Deep beneath the earth’s surface in Jiangmen, Guangdong province, an international scientific collaboration has achieved a monumental breakthrough in particle physics. The Jiangmen Underground Neutrino Observatory (JUNO), situated 700 meters underground, has released its first research results just two months after commencing operations, marking a significant advancement in humanity’s quest to understand the universe’s fundamental building blocks.

This ambitious project represents one of China’s largest international fundamental science initiatives, uniting over 700 scientists from 75 institutions across 17 countries and regions. The observatory features a massive spherical detector spanning 41 meters in diameter, equipped with 45,000 photomultiplier tubes surrounding 20,000 metric tons of liquid scintillator. Its strategic location 53 kilometers from southern China’s nuclear power plants provides ideal conditions for capturing neutrinos—near-massless particles traveling at near-light speed that hold keys to understanding matter’s origins, stellar evolution, and physics beyond the standard model.

The international collaboration faced extraordinary challenges, including constructing entirely new underground facilities from scratch and navigating pandemic restrictions that forced overseas scientists to work remotely.

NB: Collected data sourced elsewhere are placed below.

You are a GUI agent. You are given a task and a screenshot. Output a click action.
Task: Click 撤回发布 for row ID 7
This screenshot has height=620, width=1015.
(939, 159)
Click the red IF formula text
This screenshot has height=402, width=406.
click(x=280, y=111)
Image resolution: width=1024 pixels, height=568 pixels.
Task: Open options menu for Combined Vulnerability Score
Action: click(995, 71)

Despite these obstacles, the project demonstrated remarkable global cooperation, with countries contributing specialized expertise: Italy developed the liquid scintillation system, France provided cosmic muon tracking technology, and China’s Institute of High Energy Physics led detector design.

Marcos Dracos, French physicist and chair of JUNO’s Institutional Board, emphasized the project’s unprecedented scale: ‘Previous experiments were nothing compared to JUNO in terms of collaboration size, detector scale, or research context.’ The initial results have validated the decade-long design and construction period, confirming the detector meets all design expectations and positioning JUNO for advanced neutrino physics research over its planned 30-year operational lifespan.

Beyond scientific achievement, JUNO represents China’s strategic evolution from follower to leader in foundational scientific discovery. The project has enhanced China’s reputation as a global research hub while serving as a training ground for new generations of scientists and engineers. As researchers now focus on measuring neutrino mass ordering within approximately six years, the collaboration stands as a testament to international scientific cooperation’s power in pushing knowledge boundaries, demonstrating that while scientists have national affiliations, fundamental science truly knows no borders.